→ **Text to read**:

((

QueryKnowledgeBasesContent - AnalyticDB - Alibaba Cloud Documentation Center

Retrieve vectors and metadata from multiple specified knowledge bases using natural-language queries. Merge results from multi-channel recall and return them.

Try it now

Try this API in OpenAPI Explorer, no manual signing needed. Successful calls auto-generate SDK code matching your parameters. Download it with built-in credential security for local usage.

Test

RAM authorization

The table below describes the authorization required to call this API. You can define it in a Resource Access Management (RAM) policy. The table's columns are detailed below:

Action: The actions can be used in the Action element of RAM permission policy statements to grant permissions to perform the operation.
API: The API that you can call to perform the action.
Access level: The predefined level of access granted for each API. Valid values: create, list, get, update, and delete.
Resource type: The type of the resource that supports authorization to perform the action. It indicates if the action supports resource-level permission. The specified resource must be compatible with the action. Otherwise, the policy will be ineffective.
- For APIs with resource-level permissions, required resource types are marked with an asterisk (*). Specify the corresponding Alibaba Cloud Resource Name (ARN) in the Resource element of the policy.
- For APIs without resource-level permissions, it is shown as All Resources. Use an asterisk (*) in the Resource element of the policy.
Condition key: The condition keys defined by the service. The key allows for granular control, applying to either actions alone or actions associated with specific resources. In addition to service-specific condition keys, Alibaba Cloud provides a set of common condition keys applicable across all RAM-supported services.
Dependent action: The dependent actions required to run the action. To complete the action, the RAM user or the RAM role must have the permissions to perform all dependent actions.

))

→ **Provided material**:
((

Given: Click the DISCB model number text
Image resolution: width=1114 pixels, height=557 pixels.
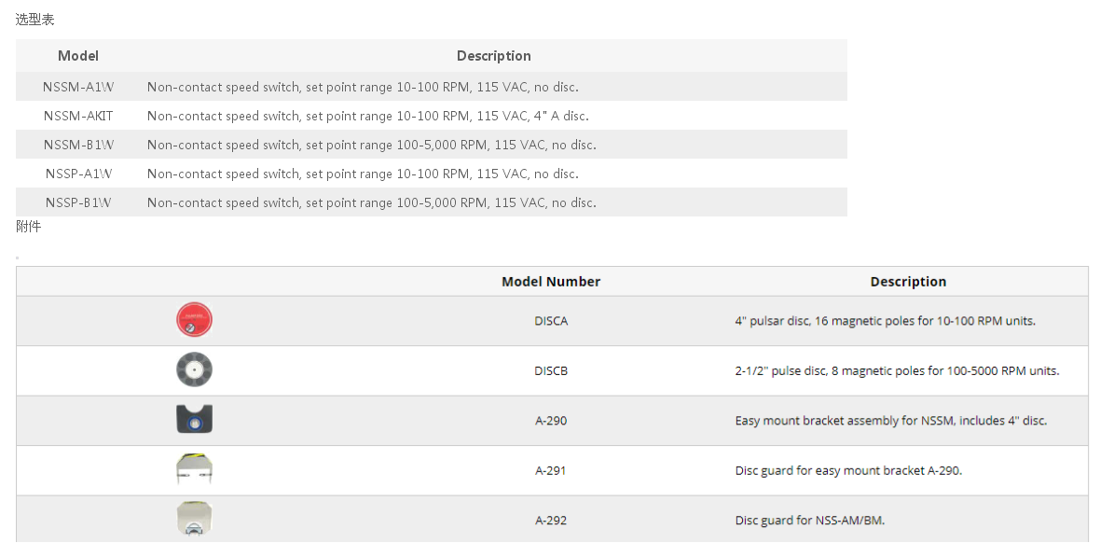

))

→ **To be done**:
According to the AnalyticDB documentation page, what goes in the Resource element of the policy for APIs without resource-level permissions?

→ **Answer to the problem**:
An asterisk (*).